Education Funding Alone Fails to Boost Student Performance, Romania Finds
A World Bank-backed study of Romania's €200 million ROSE education program found that school grants averaging €100,000 per school did not significantly improve student retention, graduation rates, or national exam performance among disadvantaged students. The findings suggest that funding alone is insufficient, highlighting the need for evidence-based teaching interventions, stronger implementation, and outcome-focused education reforms.
- Country:
- Romania
A major education reform program in Romania has delivered an important message for policymakers and development partners: more funding for schools does not automatically lead to better student outcomes.
A new study by researchers from the Inter-American Development Bank, Université du Québec à Montréal, and Columbia University evaluated the Romania Secondary Education Project (ROSE), a €200 million initiative supported by the World Bank and implemented by Romania's Ministry of Education. The project aimed to improve graduation rates, reduce dropouts, and boost performance in the national Baccalaureate examination among disadvantaged students.
The findings are likely to attract attention from governments, development agencies, and private-sector education providers worldwide as they seek effective ways to improve learning outcomes and build human capital.
Large Investment, Limited Academic Gains
The ROSE project targeted more than 1,160 low-performing public high schools across Romania, with 874 schools participating. Schools received grants averaging about €100,000, or roughly €159 per student, to finance tutoring, remedial classes, counselling, extracurricular activities, and minor infrastructure upgrades.
Researchers analyzed outcomes for 41,524 students across 165 schools using a randomized rollout design, making it one of the most rigorous evaluations of education conducted in Romania.

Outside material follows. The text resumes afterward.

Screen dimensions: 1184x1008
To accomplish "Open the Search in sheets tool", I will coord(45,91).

Despite the scale of the investment, the study found no significant impact on student retention, graduation rates, Baccalaureate exam participation, pass rates, or exam scores. Students in schools that received the grants performed no better than those in comparison schools.

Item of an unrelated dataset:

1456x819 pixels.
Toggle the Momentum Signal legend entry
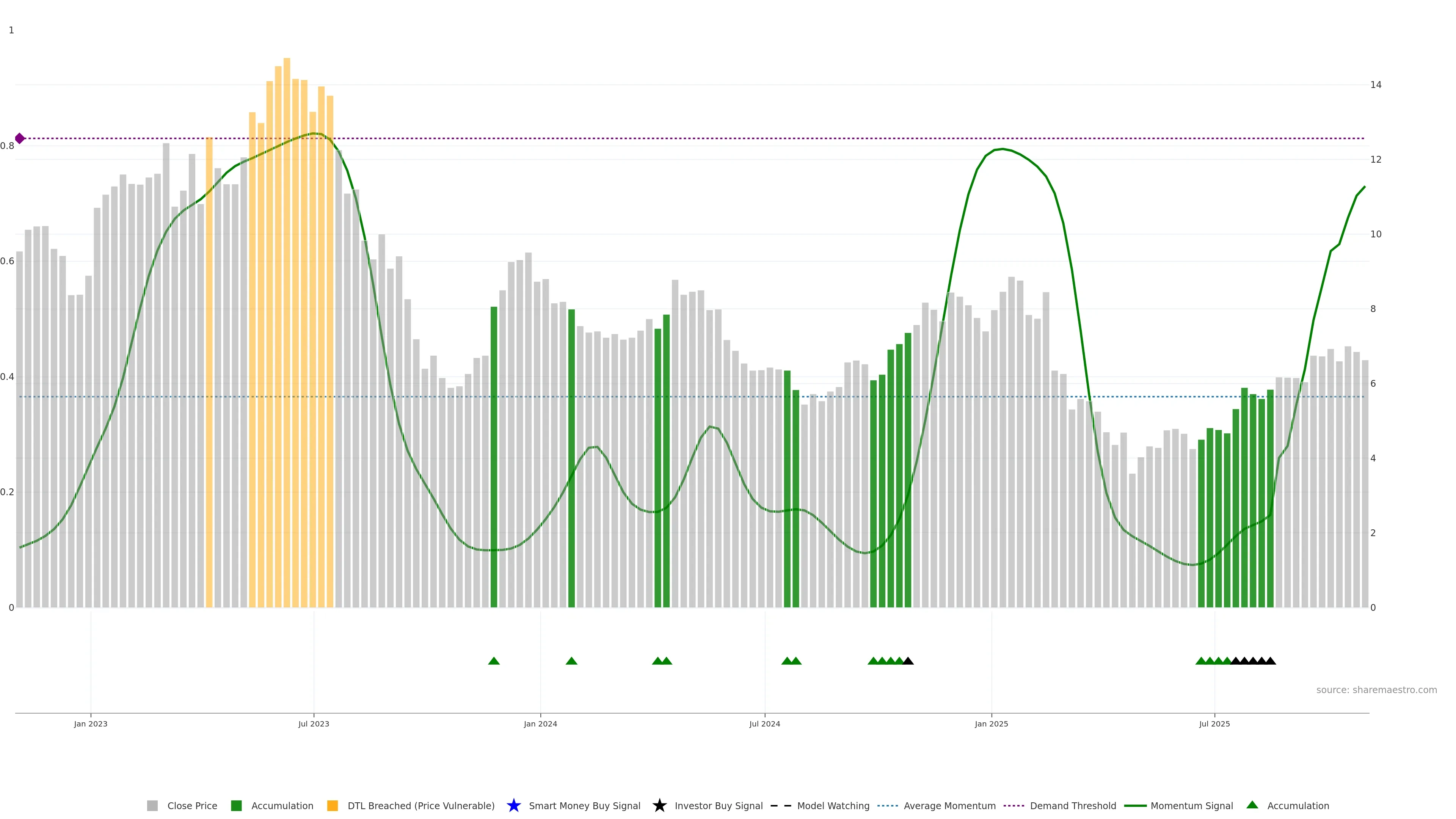pyautogui.click(x=1191, y=805)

The researchers also found no meaningful differences based on grant size, school location, student achievement levels, or local economic conditions.
What the Findings Mean for Policymakers
For governments facing budget constraints, the findings highlight the need to focus on how money is spent rather than simply increasing funding levels.

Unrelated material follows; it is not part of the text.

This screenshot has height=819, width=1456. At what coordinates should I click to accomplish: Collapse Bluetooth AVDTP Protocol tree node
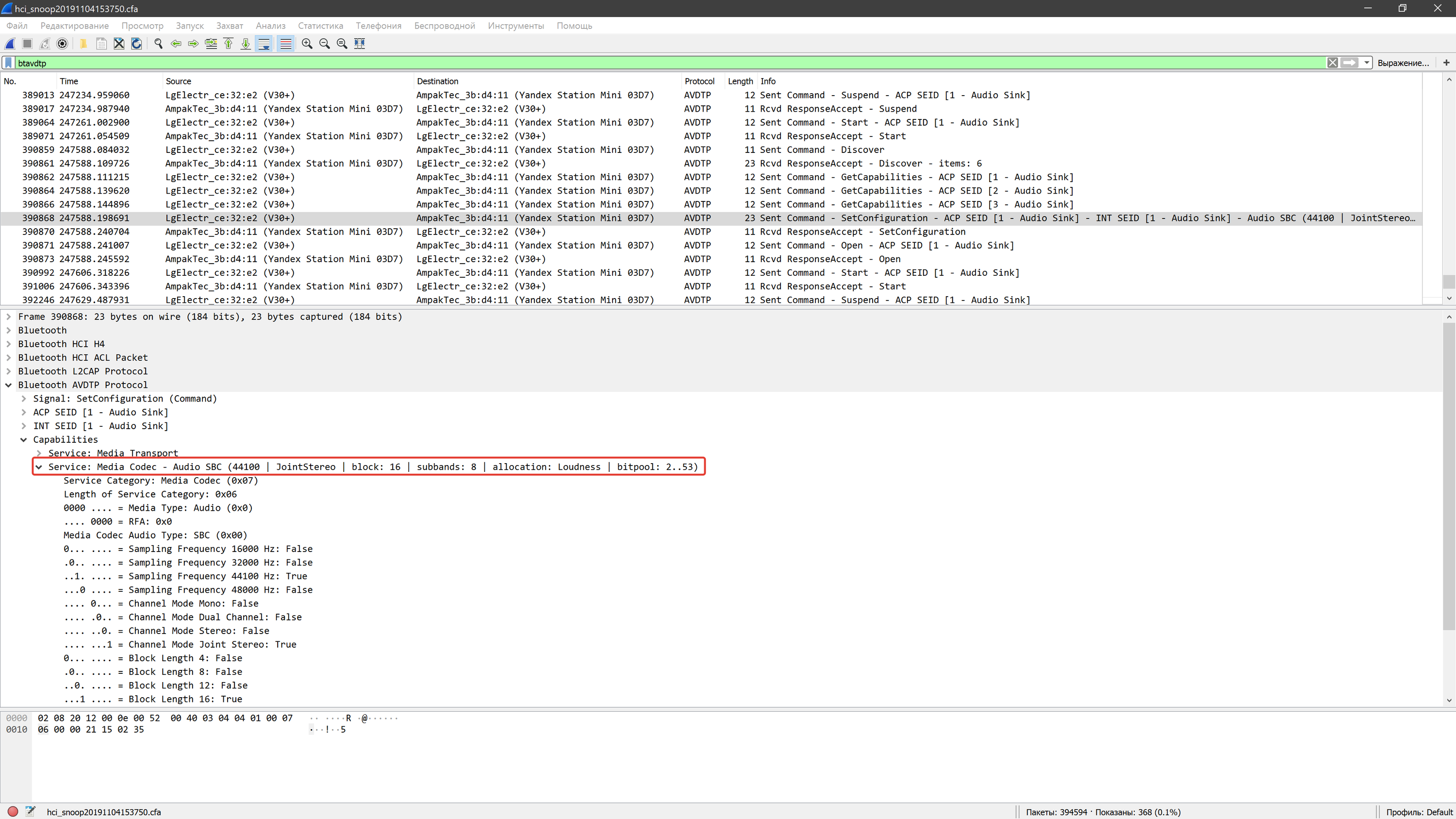click(8, 385)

The study suggests that school grants alone may not overcome deeper challenges such as weak teaching quality, curriculum gaps, low student motivation, or socioeconomic barriers. While schools were given flexibility to design their own interventions, many activities may not have directly addressed learning outcomes.
The results reinforce growing international evidence that education spending delivers the strongest results when linked to proven teaching practices, targeted academic support, and strong accountability systems.
Important Lessons for Development Partners
The findings are equally relevant for international development institutions, including the World Bank, regional development banks, donor agencies, and education foundations.
Implementation challenges appear to have reduced the program's effectiveness. Although schools were expected to receive their full grants upfront, funds were often released in stages. By mid-2020, only 57.6 percent of allocated funding for first-round schools had actually been disbursed.
This highlights the importance of implementation quality, monitoring systems, and timely fund delivery. Development partners may need to place greater emphasis on measuring outcomes rather than tracking spending or activity completion.
Opportunities and Risks for the Private Sector
The study also carries implications for education technology firms, training providers, and impact investors.
The lack of measurable learning gains suggests growing demand for solutions that can demonstrate clear results. Companies offering digital learning platforms, teacher training programs, personalized tutoring services, learning analytics, and outcome-based education models may find new opportunities to work with governments and development agencies.
At the same time, the findings serve as a warning that investments in education can fail to generate returns if interventions are not closely linked to student learning. Private-sector partners will increasingly be expected to prove their effectiveness through measurable outcomes.
The Way Forward
While the program did not improve academic performance, it produced some positive signs. Students reported higher motivation and confidence, teachers noted stronger engagement with learners, and school leaders said the grants improved management capacity.
The study also found that girls' Baccalaureate pass rates increased by about three percentage points, suggesting that targeted interventions may benefit specific groups of students.
The researchers recommend that future programs focus more closely on evidence-based teaching interventions, strengthen implementation support, improve monitoring and evaluation systems, and sustain support over longer periods. Educational improvements often take years to appear, especially among disadvantaged students.
For policymakers, development partners, and investors, the Romanian experience offers a valuable lesson: funding remains important, but lasting improvements in education require strategic investments, strong implementation, and a clear focus on learning outcomes. As countries continue investing billions of dollars in human capital development, the findings provide a timely reminder that the ultimate goal is not spending more, but achieving better results for students.